Endülüs'ten Anadolu'ya Felsefenin Yolculuğu

İbn-i Rüşd
450 yılının Şevval ayında (Aralık 1058) Kurtuba'da (Cordoba) doğdu. Bazı kaynaklarda verilen 405 (İbn Ferhûn, II, 250) ve 455 (Mahlûf, s. 129) tarihleri yanlış olmalıdır. Aslen Sarakustalı (Saragossa) olup sonradan Kurtuba'ya yerleşen bir aileye mensuptur. Ailedeki ilim geleneği babası Ahmed'le başlamış ve birkaç nesil devam etmiştir. Büyük dedelerinden Rüşd'e nisbetle İbn Rüşd olarak tanınmakla birlikte aynı isim, künye ve nisbeye sahip olan torunundan ayırt edilmesi için İbn Rüşd el-Ced (el-Ekber, el-Fakīh) ve daha çok felsefeci kimliğiyle tanınan torunu da İbn Rüşd el-Hafîd şeklinde anılır.
İlim tahsiline Kurtuba'da başlayan İbn Rüşd hayatının son yılına kadar buradan ayrılmadı.
İbn Rüşd, devrin ve bölgenin geleneğine uygun olarak öğrenim hayatının ilk adımı olan okuma, yazma ve dil bilgisi ile temel dinî bilgileri babasından öğrendi. Hukuktan tıbba, matematikten felsefeye uzanan farklı alanlarda dönemin önde gelen bilginlerinden ders alan İbn Rüşd’ün ünlü hekim İbn Zühr ile olan yakın dostluğu, kendisinin tıp alanındaki başarılarında önemli rol oynamıştır.

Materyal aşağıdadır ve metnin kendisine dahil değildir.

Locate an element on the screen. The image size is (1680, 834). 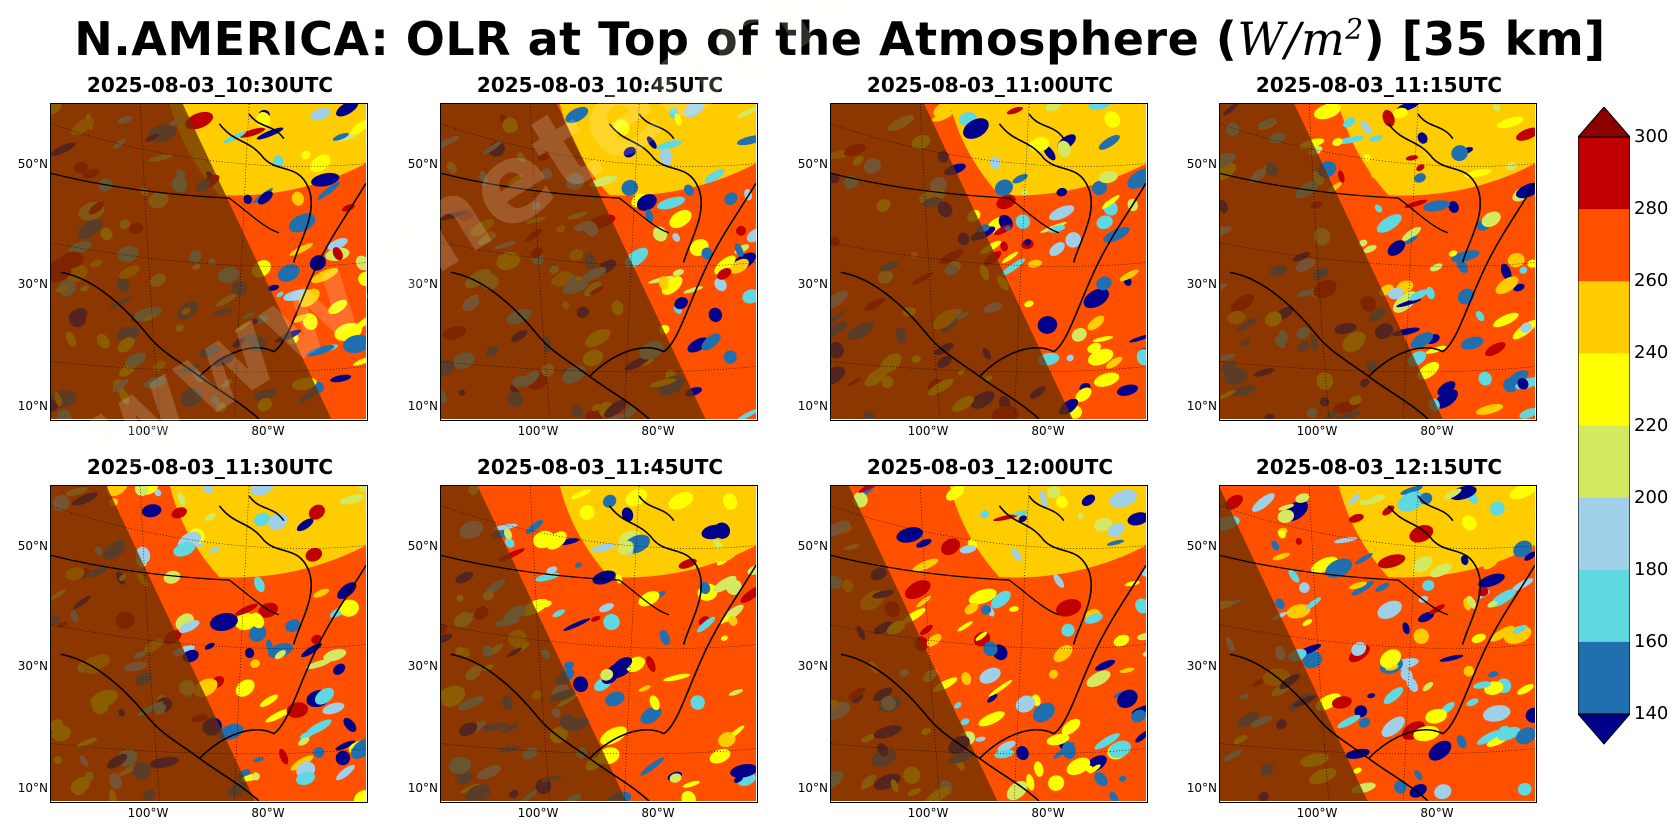
panel-time-title: 2025-08-03_12:00UTC is located at coordinates (990, 467).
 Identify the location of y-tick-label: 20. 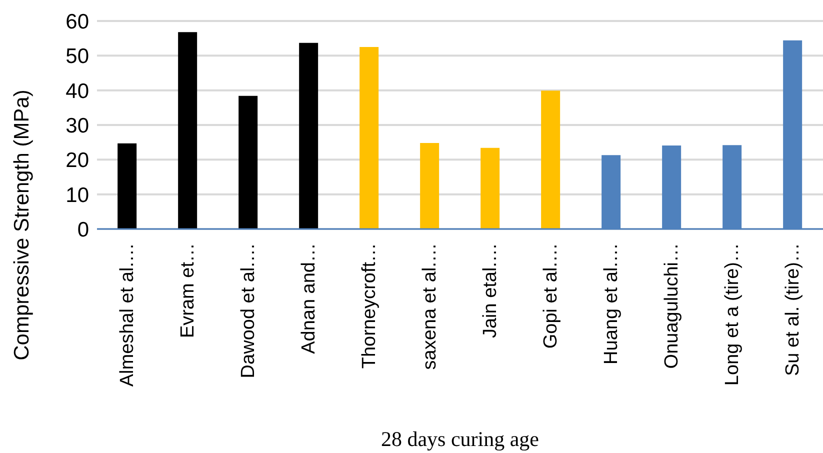
(78, 160).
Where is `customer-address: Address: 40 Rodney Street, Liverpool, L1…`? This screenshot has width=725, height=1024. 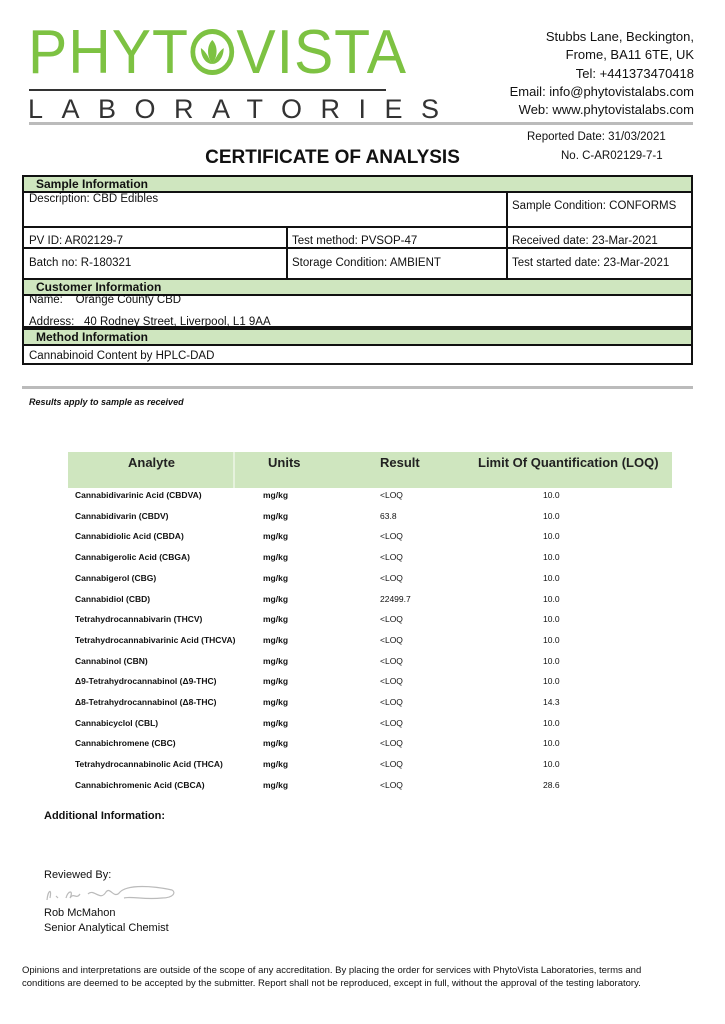 customer-address: Address: 40 Rodney Street, Liverpool, L1… is located at coordinates (150, 322).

11. yüzyılda İbni Sina İslam dünyasının doğu kesiminde Aristotelesçi felsefenin parlak yorumcusu ve felsefenin temsilcisi olmuş, fakat yüzyıl kadar sonra Gazali’nin eleştirileriyle İslam aleminde felsefe gözden düşmüştü.

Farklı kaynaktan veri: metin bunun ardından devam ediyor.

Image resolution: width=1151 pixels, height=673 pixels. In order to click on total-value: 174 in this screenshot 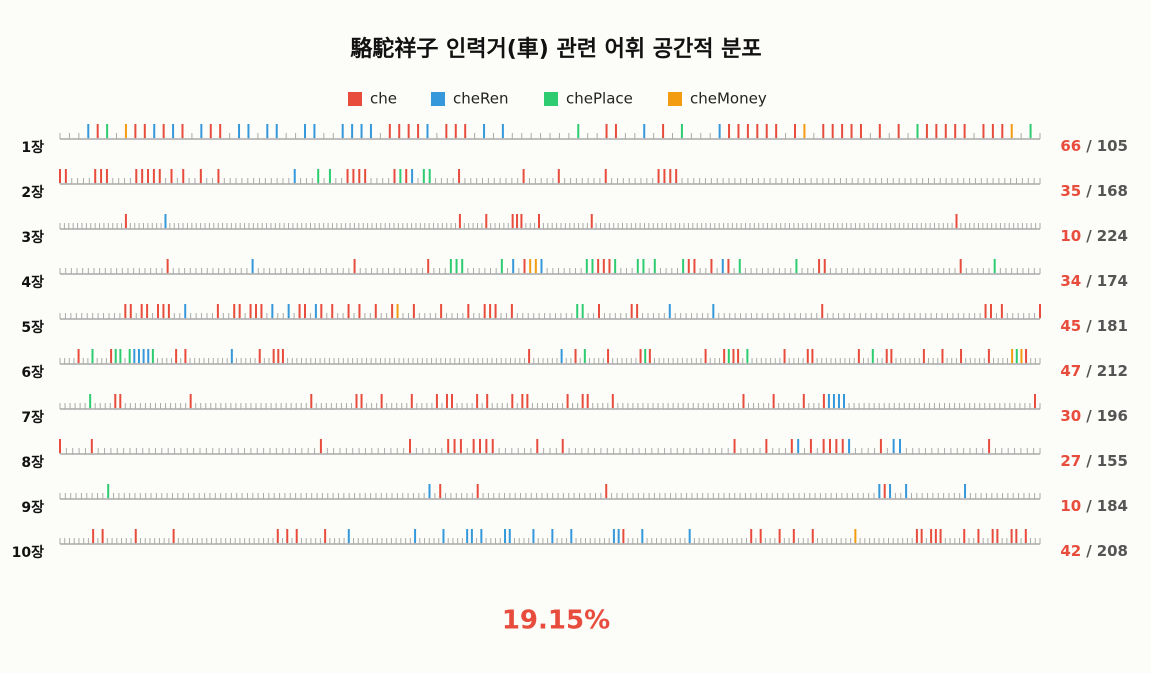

XII. yüzyıl sonlarında Aristotelesçilik ve dolayısıyla felsefe, ama bu kez yeni Plantoncu unsurlardan arındırılmış olarak, İslam dünyasının batı ucunda, Endülüs’te ilk ve son savunucusunu buldu.
İbn-i Rüşd, bir yandan Aristoteles’in temel kitaplarına yazdığı şerhlerle, bir yandan da felsefe-din arasında bir uyuşmazlık değil, tersine bir bütünlük olduğunu, bu ikisinin bir tek gerçeğin iki ayrı anlatım ve kavrayış biçimi sayılması gerektiğini ortaya koymasıyla tanındı.
Dinî ilimlerin yanı sıra tıp ve felsefe ile de yoğun olarak ilgilenen düşünür, ünlü hekim-filozof İbn Tufeyl tarafından hükümdar Yûsuf b. Abdülmü’min’le tanıştırıldıktan sonra onun teşvik ve desteğiyle Aristoteles’in eserleri üzerindeki çalışmalarını sürdürdü
Eserleri:
Külliyat (Aristoteles’in yapıtlarının yorumu); Tehafüt-üt Tehafüt (Çöküşün Çöküşü; Gazzalî’nin Tehafüt-ül- Felâsife [Felsefecilerin Çöküşü] adlı yapıtına karşı bir savunma); Kitab-ı Mabaad-üt-Tabia (Metafizik Üstüne Kitap); Fasl-ül-Makal v’el Keşf an Menahic-ül Edille (Mantıkla Kanıtların Ortaya Konması ve Açıklanması).